Rigueur de l'Etat contre manque de civisme
Les autorités locales doivent obliger les citoyens à se conformer aux règles imposées par la commune pour la gestion des ordures. Il est clair qu'elles ne peuvent le faire que par des mesures répressives notamment celles obligeant les familles à payer de lourdes amendes en cas d'infraction à «l'ordre public».

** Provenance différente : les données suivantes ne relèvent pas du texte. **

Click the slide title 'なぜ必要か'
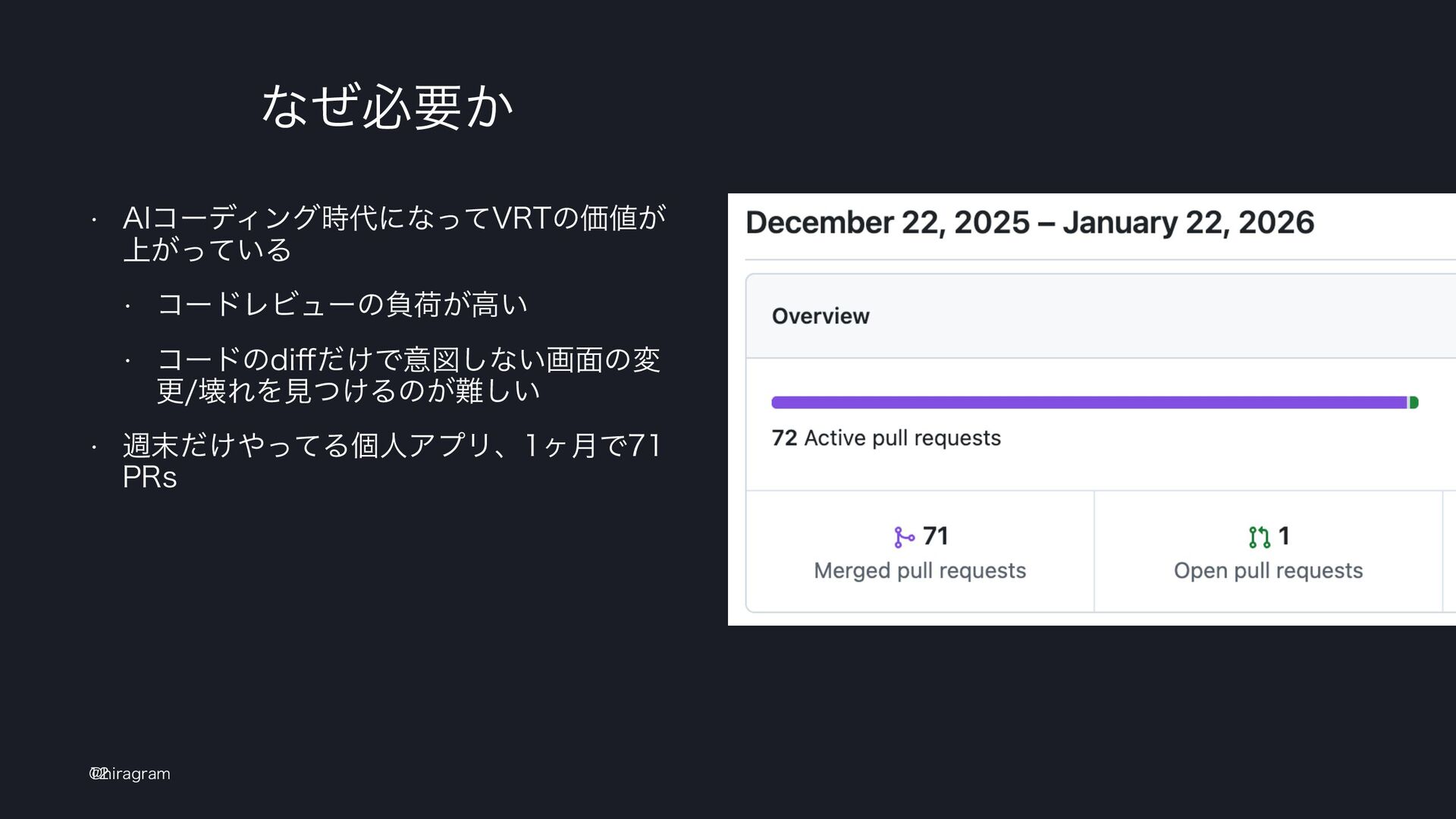The width and height of the screenshot is (1456, 819). click(387, 107)
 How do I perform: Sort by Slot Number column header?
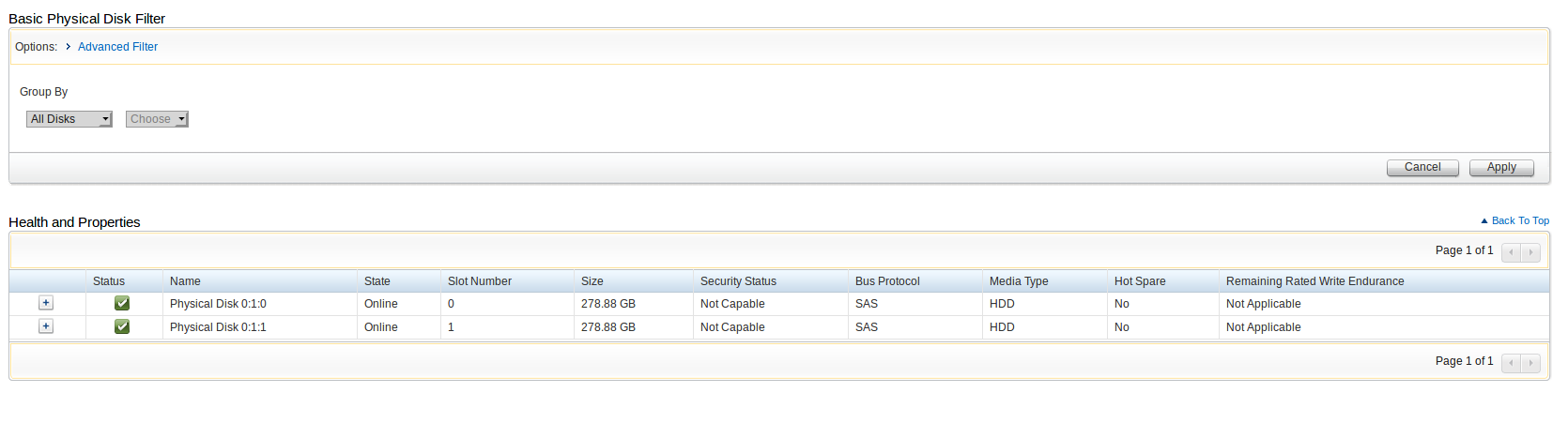tap(480, 281)
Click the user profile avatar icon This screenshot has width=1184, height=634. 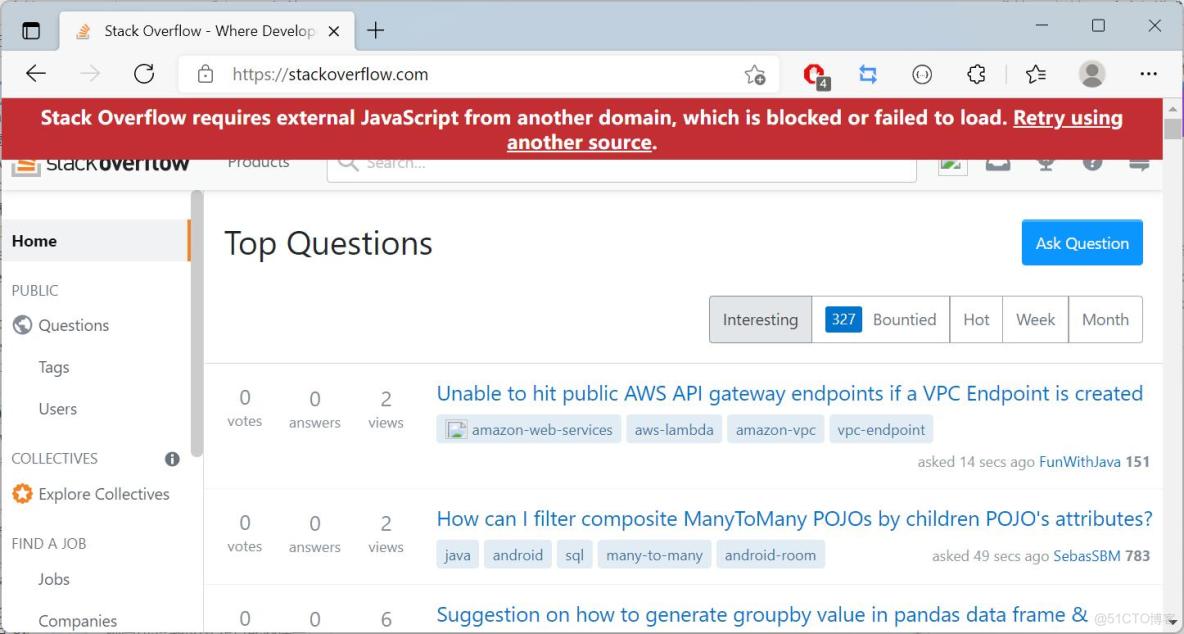1092,74
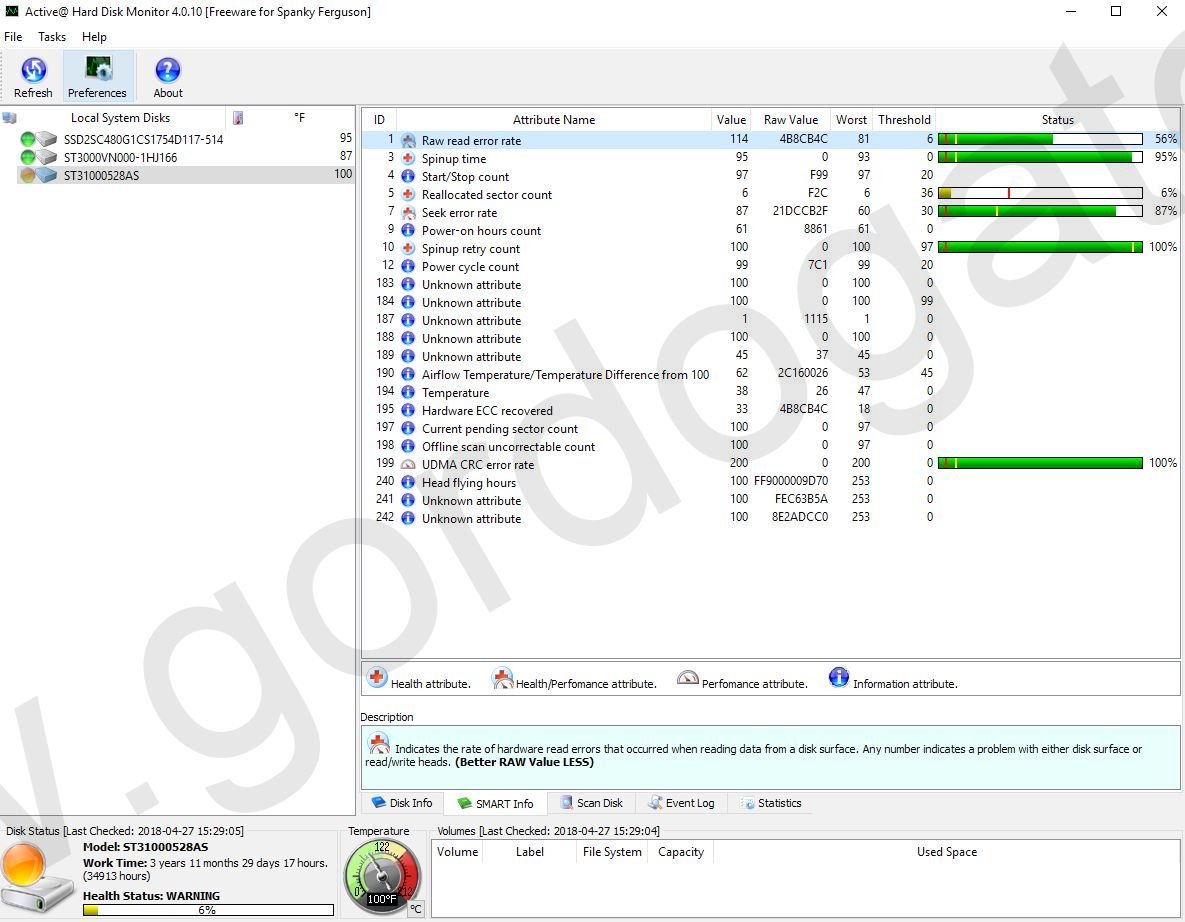This screenshot has width=1185, height=922.
Task: Sort by the Raw Value column header
Action: click(790, 120)

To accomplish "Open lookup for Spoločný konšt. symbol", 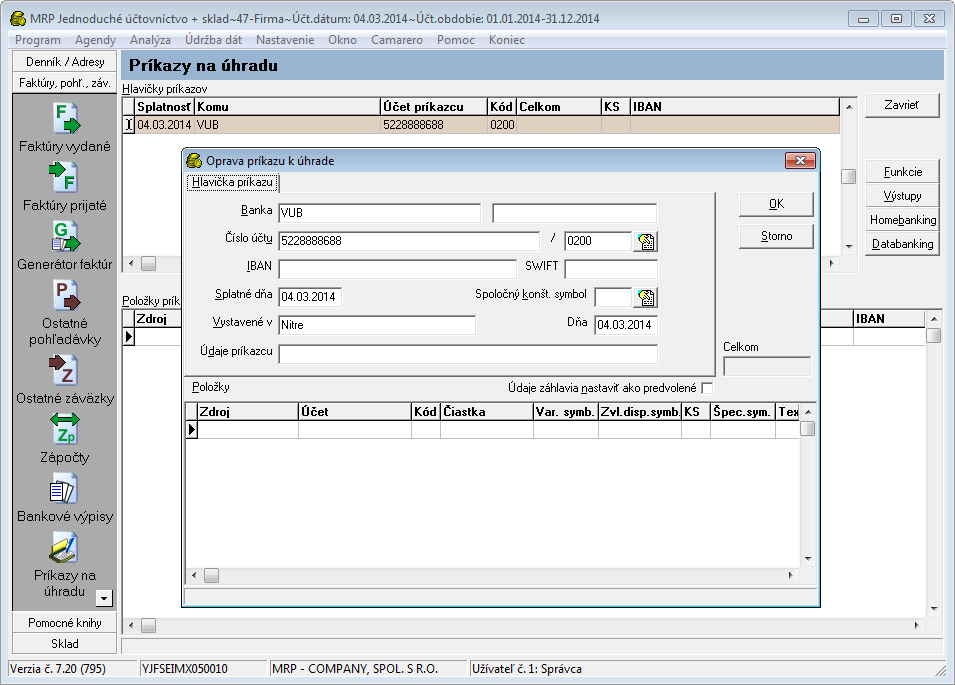I will tap(646, 297).
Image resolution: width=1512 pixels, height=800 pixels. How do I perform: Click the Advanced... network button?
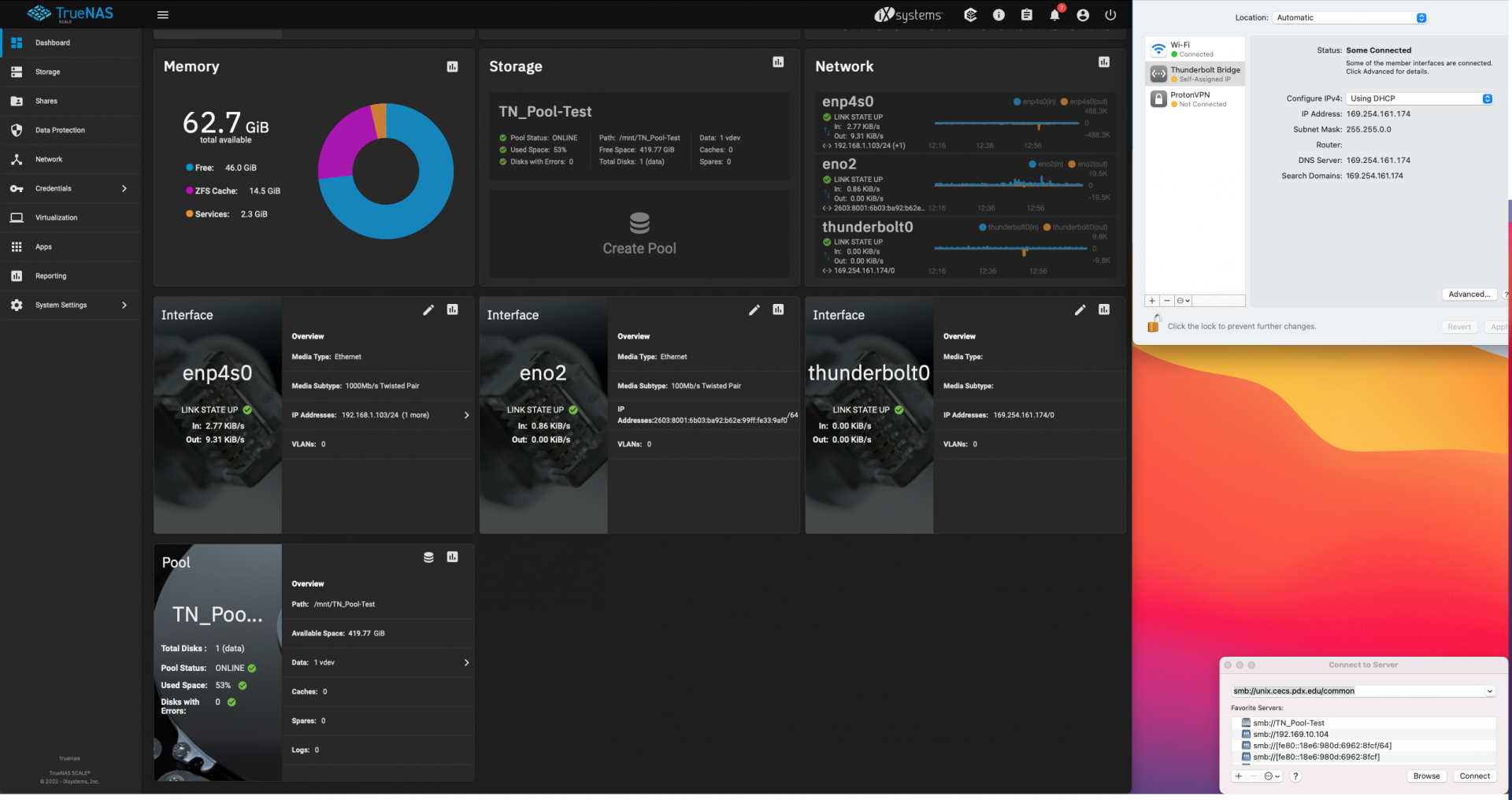[x=1469, y=294]
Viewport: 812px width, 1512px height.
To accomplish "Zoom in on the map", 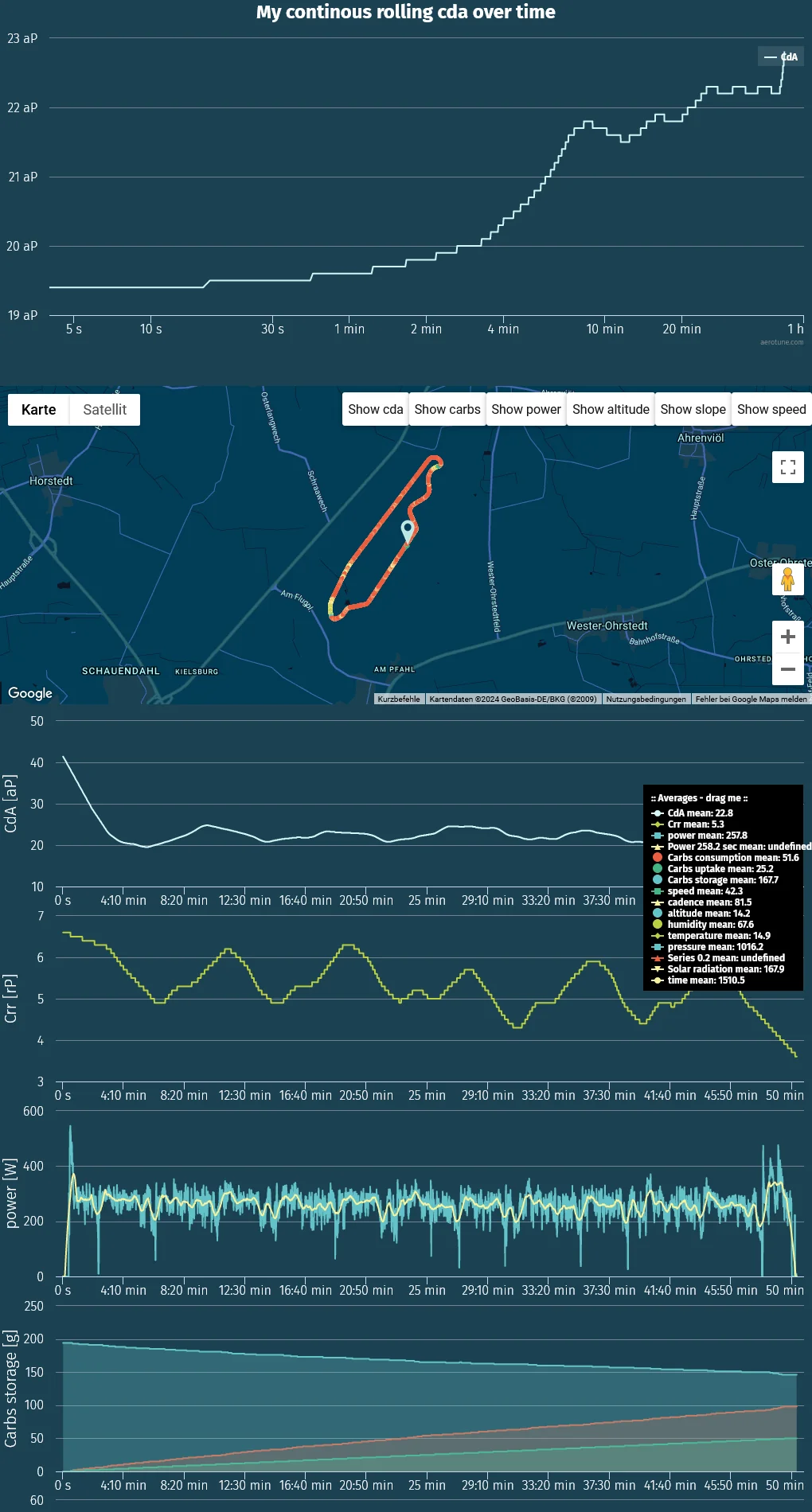I will click(787, 637).
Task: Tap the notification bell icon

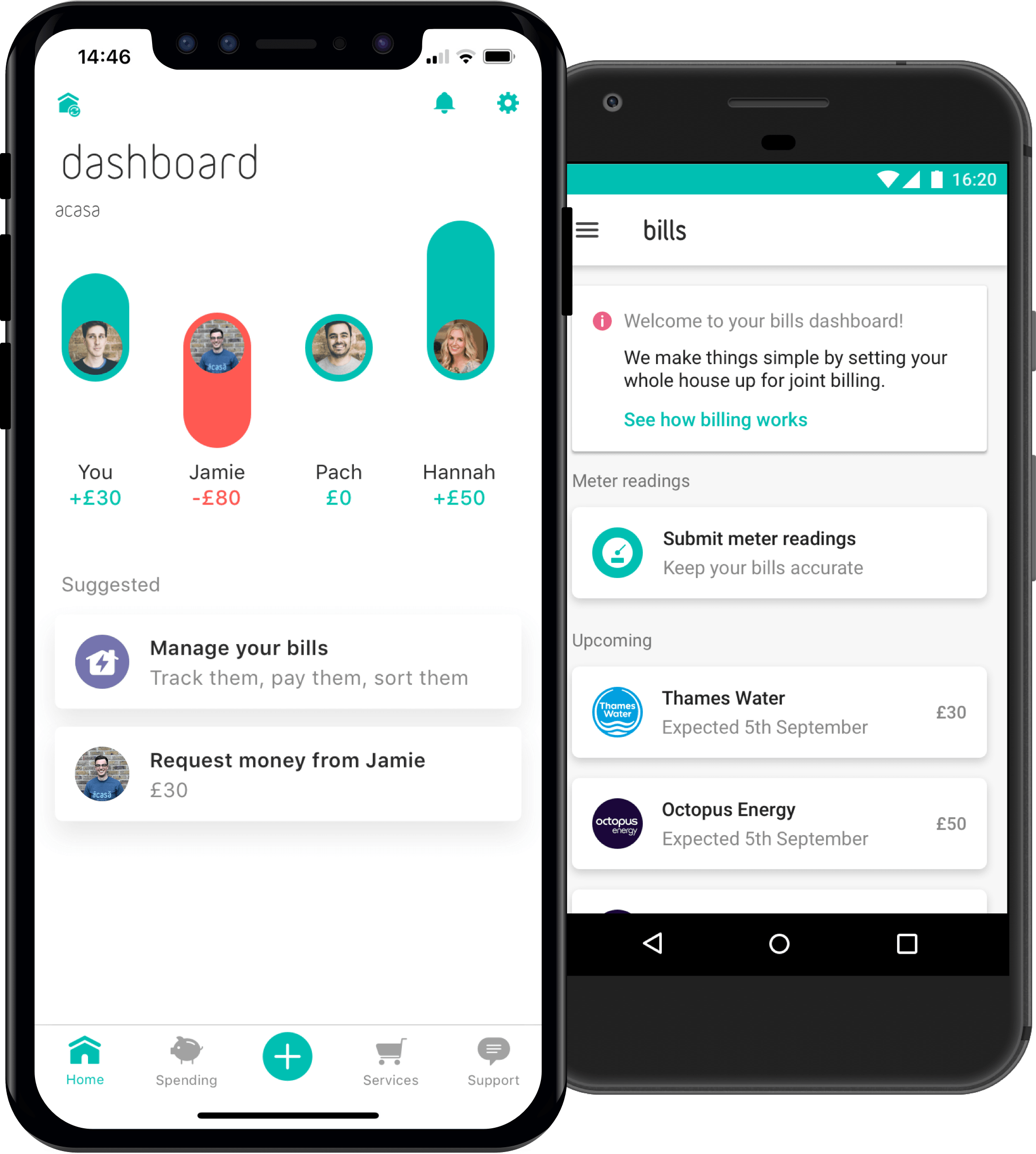Action: [444, 103]
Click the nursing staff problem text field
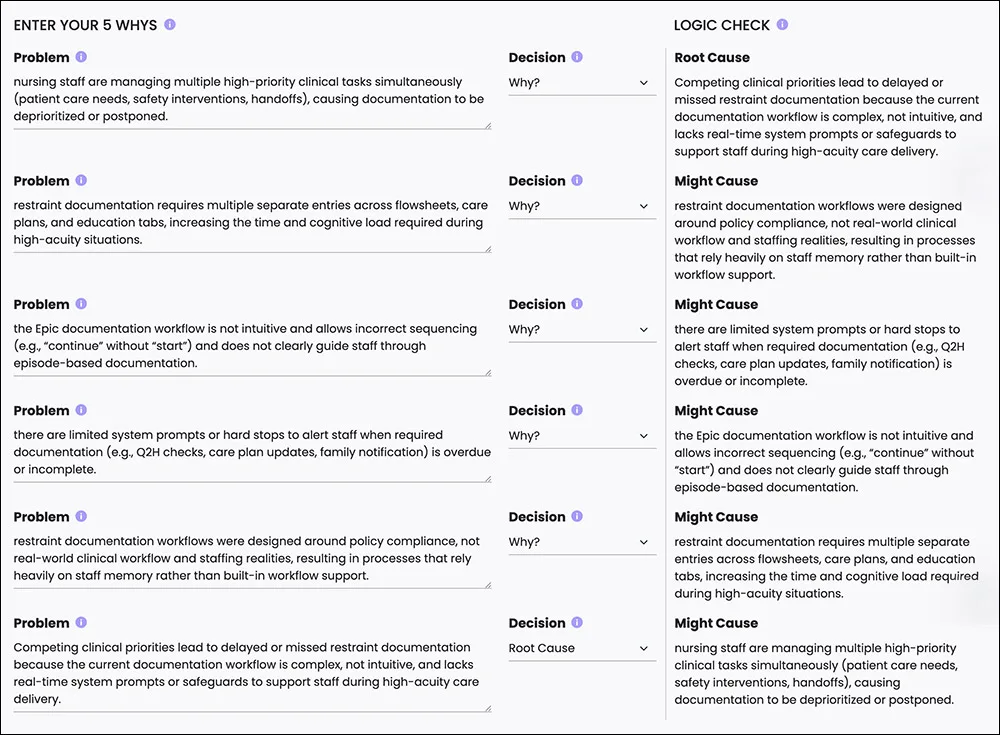Screen dimensions: 1000x735 pyautogui.click(x=253, y=100)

Il fut un temps où le gouvernement devait créer une police communale pour régenter la cité. «Ce corps nécessite beaucoup de moyens pour le créer, l'organiser et le faire fonctionner», nous avait répondu Bedoui à ce sujet, il a plus de deux ans. L'on interroge si une police communale coûterait plus cher que des prises en charge quotidiennes de citoyens au niveau des hôpitaux parce qu'ils ont bu de l'eau contaminée ou sont allés à la plage ou la vie d'enfants morts parce que mordus par des chiens errants. La rigueur manque atrocement au niveau des collectivités locales. Les citoyens vivent en dehors de tout règlement civique, dans une anarchie affligeante. En ces temps où les Algériens pensent qu'ils ont été «libérés» par le «hirak», le civisme est devenu synonyme de liberté totale d'action, sans limites de devoirs ni obligations. Il faut avouer qu'il a de tout temps était perçu ainsi tant il a manqué. Un état d'être encouragé par des discours de ministres qui produisent et propagent des illusions. Rien n'a changé depuis la chute des Bouteflika. Les membres du gouvernement, bien qu'ils ne sortent que rarement sur le terrain, continuent de mentir en promettant de garantir des solutions aux nombreux problèmes sociaux qui minent le pays. Seul un Etat de droit pourra s'imposer au nom de la loi pour obliger la collectivité locale (citoyens) à respecter les règles de gestion de la cité. Encore faut-il que le pouvoir en place puisse fixer les missions et les prérogatives à des autorités locales qui fonctionnent hors cadre légal en l'absence d'un code communal et d'un code de wilaya soumis depuis de longues années à une révision profonde et transformés en «loi des collectivités locales» mais n'ont jamais vu le jour.